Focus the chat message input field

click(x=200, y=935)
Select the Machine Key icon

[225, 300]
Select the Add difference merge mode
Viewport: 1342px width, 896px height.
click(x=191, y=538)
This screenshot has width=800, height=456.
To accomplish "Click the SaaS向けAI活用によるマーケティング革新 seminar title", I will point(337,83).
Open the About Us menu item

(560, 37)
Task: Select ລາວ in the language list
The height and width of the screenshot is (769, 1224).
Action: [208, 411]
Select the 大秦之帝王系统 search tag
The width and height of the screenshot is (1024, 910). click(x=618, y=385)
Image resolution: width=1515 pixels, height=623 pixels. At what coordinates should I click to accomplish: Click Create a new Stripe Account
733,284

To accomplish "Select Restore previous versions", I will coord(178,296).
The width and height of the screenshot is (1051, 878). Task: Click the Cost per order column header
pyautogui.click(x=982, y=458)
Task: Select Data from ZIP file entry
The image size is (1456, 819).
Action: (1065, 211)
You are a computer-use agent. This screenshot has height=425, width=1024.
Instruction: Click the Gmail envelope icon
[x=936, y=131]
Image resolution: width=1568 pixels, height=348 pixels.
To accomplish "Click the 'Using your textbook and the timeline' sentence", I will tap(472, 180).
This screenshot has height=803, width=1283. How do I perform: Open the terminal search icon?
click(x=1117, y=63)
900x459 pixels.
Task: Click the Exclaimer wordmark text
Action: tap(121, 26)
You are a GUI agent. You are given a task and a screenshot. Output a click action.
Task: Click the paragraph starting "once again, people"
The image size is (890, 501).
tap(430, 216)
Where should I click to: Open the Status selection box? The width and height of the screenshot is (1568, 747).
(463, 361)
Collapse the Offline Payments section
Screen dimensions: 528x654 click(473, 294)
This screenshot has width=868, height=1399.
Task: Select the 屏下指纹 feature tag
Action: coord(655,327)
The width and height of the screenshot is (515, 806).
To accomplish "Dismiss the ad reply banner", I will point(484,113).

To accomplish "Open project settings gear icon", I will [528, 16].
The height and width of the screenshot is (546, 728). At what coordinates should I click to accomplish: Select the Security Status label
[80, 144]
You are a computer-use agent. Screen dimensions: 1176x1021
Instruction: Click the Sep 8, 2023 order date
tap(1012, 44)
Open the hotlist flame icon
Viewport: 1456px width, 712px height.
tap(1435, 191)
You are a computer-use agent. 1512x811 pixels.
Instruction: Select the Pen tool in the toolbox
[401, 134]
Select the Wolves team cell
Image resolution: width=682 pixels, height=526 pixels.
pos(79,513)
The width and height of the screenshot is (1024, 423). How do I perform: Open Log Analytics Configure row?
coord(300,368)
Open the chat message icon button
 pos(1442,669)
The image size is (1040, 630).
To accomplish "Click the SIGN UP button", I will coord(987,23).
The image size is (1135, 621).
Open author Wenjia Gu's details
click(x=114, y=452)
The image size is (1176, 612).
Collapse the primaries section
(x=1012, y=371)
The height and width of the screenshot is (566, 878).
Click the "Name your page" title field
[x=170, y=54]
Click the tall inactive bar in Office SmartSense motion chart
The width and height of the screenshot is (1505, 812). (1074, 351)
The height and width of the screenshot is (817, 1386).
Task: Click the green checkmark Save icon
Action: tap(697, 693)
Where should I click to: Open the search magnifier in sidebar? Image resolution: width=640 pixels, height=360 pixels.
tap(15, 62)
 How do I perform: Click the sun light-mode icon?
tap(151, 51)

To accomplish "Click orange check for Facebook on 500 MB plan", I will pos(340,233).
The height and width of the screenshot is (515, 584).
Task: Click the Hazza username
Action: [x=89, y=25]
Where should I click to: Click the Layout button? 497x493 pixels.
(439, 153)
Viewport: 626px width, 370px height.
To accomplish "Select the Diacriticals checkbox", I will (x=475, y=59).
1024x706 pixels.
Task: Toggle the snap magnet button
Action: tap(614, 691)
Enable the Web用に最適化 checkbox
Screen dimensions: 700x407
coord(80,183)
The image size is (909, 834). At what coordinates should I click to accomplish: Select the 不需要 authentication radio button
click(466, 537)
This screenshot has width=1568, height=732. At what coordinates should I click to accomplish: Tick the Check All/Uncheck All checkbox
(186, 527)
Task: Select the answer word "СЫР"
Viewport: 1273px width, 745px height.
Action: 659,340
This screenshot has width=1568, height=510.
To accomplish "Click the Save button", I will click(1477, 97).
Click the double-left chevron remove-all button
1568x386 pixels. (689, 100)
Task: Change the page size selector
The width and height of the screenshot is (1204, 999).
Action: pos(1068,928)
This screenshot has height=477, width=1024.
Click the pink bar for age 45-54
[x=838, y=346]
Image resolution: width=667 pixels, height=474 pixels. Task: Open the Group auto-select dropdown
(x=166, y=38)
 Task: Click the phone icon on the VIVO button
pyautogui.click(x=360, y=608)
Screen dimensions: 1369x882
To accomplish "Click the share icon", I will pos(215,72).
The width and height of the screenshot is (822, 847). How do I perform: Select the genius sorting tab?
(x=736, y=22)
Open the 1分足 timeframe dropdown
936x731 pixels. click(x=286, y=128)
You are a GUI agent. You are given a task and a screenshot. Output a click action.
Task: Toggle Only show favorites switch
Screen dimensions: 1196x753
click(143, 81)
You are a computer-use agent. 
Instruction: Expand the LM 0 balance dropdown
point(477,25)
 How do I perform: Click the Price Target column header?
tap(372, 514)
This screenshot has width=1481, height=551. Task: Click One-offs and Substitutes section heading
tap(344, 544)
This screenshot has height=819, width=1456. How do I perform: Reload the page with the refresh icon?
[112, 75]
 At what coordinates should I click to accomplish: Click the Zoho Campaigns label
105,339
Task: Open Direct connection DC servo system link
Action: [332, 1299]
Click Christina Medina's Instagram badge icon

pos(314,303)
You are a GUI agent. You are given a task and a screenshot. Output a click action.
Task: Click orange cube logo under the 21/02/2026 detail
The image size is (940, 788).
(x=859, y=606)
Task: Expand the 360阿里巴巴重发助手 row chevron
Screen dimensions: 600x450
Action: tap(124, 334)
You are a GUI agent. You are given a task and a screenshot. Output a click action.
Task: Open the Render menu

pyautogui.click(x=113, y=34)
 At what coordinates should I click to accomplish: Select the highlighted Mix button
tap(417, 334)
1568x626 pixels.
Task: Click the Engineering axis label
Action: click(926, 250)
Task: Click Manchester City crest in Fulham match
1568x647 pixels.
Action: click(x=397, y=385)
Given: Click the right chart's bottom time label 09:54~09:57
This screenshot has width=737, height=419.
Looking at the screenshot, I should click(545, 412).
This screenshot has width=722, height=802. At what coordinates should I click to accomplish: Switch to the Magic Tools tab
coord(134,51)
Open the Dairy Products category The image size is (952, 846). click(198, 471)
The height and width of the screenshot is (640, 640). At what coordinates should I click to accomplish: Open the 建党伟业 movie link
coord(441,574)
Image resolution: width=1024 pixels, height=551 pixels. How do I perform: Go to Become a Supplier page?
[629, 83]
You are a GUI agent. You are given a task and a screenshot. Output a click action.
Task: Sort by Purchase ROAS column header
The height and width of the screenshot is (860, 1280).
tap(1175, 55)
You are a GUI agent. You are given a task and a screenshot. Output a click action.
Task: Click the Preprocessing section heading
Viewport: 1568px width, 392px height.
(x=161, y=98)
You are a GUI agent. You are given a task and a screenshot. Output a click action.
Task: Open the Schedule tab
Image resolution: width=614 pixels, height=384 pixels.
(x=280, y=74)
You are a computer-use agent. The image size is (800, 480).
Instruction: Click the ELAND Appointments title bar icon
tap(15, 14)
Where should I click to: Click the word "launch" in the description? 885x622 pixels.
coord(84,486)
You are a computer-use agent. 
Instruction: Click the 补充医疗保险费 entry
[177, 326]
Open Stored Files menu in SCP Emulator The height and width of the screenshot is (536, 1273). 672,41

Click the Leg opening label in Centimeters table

═══

_Work instructions_
Filter the records above and return every line that holds the word "computer".

_Response_
You are a computer-use agent. This screenshot has height=425, width=1024.
You are a computer-use agent. Screen dimensions: 1176x1021
You are a computer-use agent. 1512x811 pixels.
You are a computer-use agent. 
You are a computer-use agent. The image size is (800, 480).
You are a computer-use agent. 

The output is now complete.